- Born: Jane Felicity Ashbee 22 February 1913 Broad Campden, Gloucestershire
- Died: 26 July 2008 (aged 95)
- Burial place: Seal, Kent
- Occupations: Designer, teacher, writer, and memoirist
- Notable work: Janet Ashbee: Love, Marriage, and the Arts & Crafts Movement (2002)
- Parent(s): Charles Robert Ashbee (father); Janet Ashbee née Forbes (mother)
- Relatives: Henry Spencer Ashbee (grandfather); William Carrick (great-uncle)

= Felicity Ashbee =

Jane Felicity Ashbee (22 February 1913 – 26 July 2008) was a British designer, teacher, writer, and memoirist of the Arts and Crafts movement, described as "crucial in reviving interest in the Guild of Handicraft" and significant in celebrating the reputations of her notable forebears.

== Personal life ==
Jane Felicity Ashbee was born in Broad Campden, Gloucestershire, one of the four daughters of Janet Forbes and designer and artist Charles Robert Ashbee. Her father was the founder in 1888 of the Guild of Handicraft, "a radical cooperative experiment in which craftsmen, emulating the workshops of medieval England, would produce handmade goods and pass on their skills to young apprentices." In addition to her father, who was a key figure in the Arts and Crafts movement, other famous relatives included her grandfather, the book collector Henry Spencer Ashbee, and great-uncle, photography pioneer William Carrick.
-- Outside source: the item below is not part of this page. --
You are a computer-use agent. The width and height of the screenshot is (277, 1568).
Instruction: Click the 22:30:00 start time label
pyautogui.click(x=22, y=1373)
From the age of 6 to 10, Ashbee lived in Jerusalem, where her father was employed as a town planner and conservationist. She would later recall these years in her memoir, Child in Jerusalem. On returning to England, she and her sisters were educated at various schools in Kent.

Between 1932 and 1936, Ashbee studied at the Byam Shaw School of Art in London, and began a career as an art teacher and graphic designer. An accomplished artist, she particularly excelled in wood engraving and textile design. During the Spanish Civil War, she designed posters for the National Joint Committee for Spanish Relief to raise money for famine relief.

== Wartime ==
On the outbreak of the Second World War, Ashbee joined the Women's Auxiliary Air Force (WAAF); she was commissioned as an officer in June 1941. Though she felt her progression was hampered by her prior membership of the Communist Party of Great Britain, one historic success Ashbee as a plotter could claim was logging the first sighting of the flight of Hitler's deputy, Rudolf Hess, to Britain in May 1941. She worked as an intelligence officer at the Government Code and Cypher School at Bletchley Park.

During these years, she also directed amateur theatre performances at various military camps. After 1945, she returned to teaching and art, working at girls' schools in Hertfordshire and London. She taught at Queen's Gate School in London in the 1960s; the architect Sophie Hicks was one of her pupils and says her creativity was inspirational.

== Writing ==
Felicity Ashbee wrote articles on 19th- and 20th-century material culture, as well as books of memoir and biography. In 1988, she published a book on the life and work of her great-uncle William Carrick, a photographer in Russia, co-authored with Julie Lawson.

In 2002, a memoir of her mother titled Janet Ashbee: Love, Marriage, and the Arts & Crafts Movement, was published. The book depicted the unconventional marriage of her parents, including her father's homosexuality and her mother's significant affair, drawing on a collaborative journal kept by the couple, as well as private diaries, letters, and an unpublished autobiography. The Times described this as providing:A nuanced account of the Arts and Crafts movement as her mother experienced it, including descriptions of important figures of the period, Frank Lloyd Wright and Edward Carpenter among them ... Janet's account of her inner struggles over her inadequate marriage — eloquently and sensitively illuminated by her daughter — is just as compelling.In 2008, Ashbee published Child in Jerusalem, a memoir of her childhood years. For the Duration a memoir of her time in the WAAF, edited by Cleota Reed, was published in 2012 by Syracuse University Press.

As a major holder of memories and collections associated with her father and the wider Arts and Crafts movement, Ashbee regularly assisted writers and researchers in these areas. Alan Crawford's C. R. Ashbee: Architect, Designer & Romantic Socialist (1985) was dedicated to her.

== Death and legacy ==
Felicity Ashbee died on 26 July 2008, and was buried in the churchyard of St Peter and St Paul's in Seal, Kent. She was mourned as "probably the last close link with the inner circle of extraordinary creative talents fostered or inspired by William Morris".

In 2009, Court Barn, a museum in Chipping Campden, mounted an exhibition called "Felicity Ashbee: A life of her own".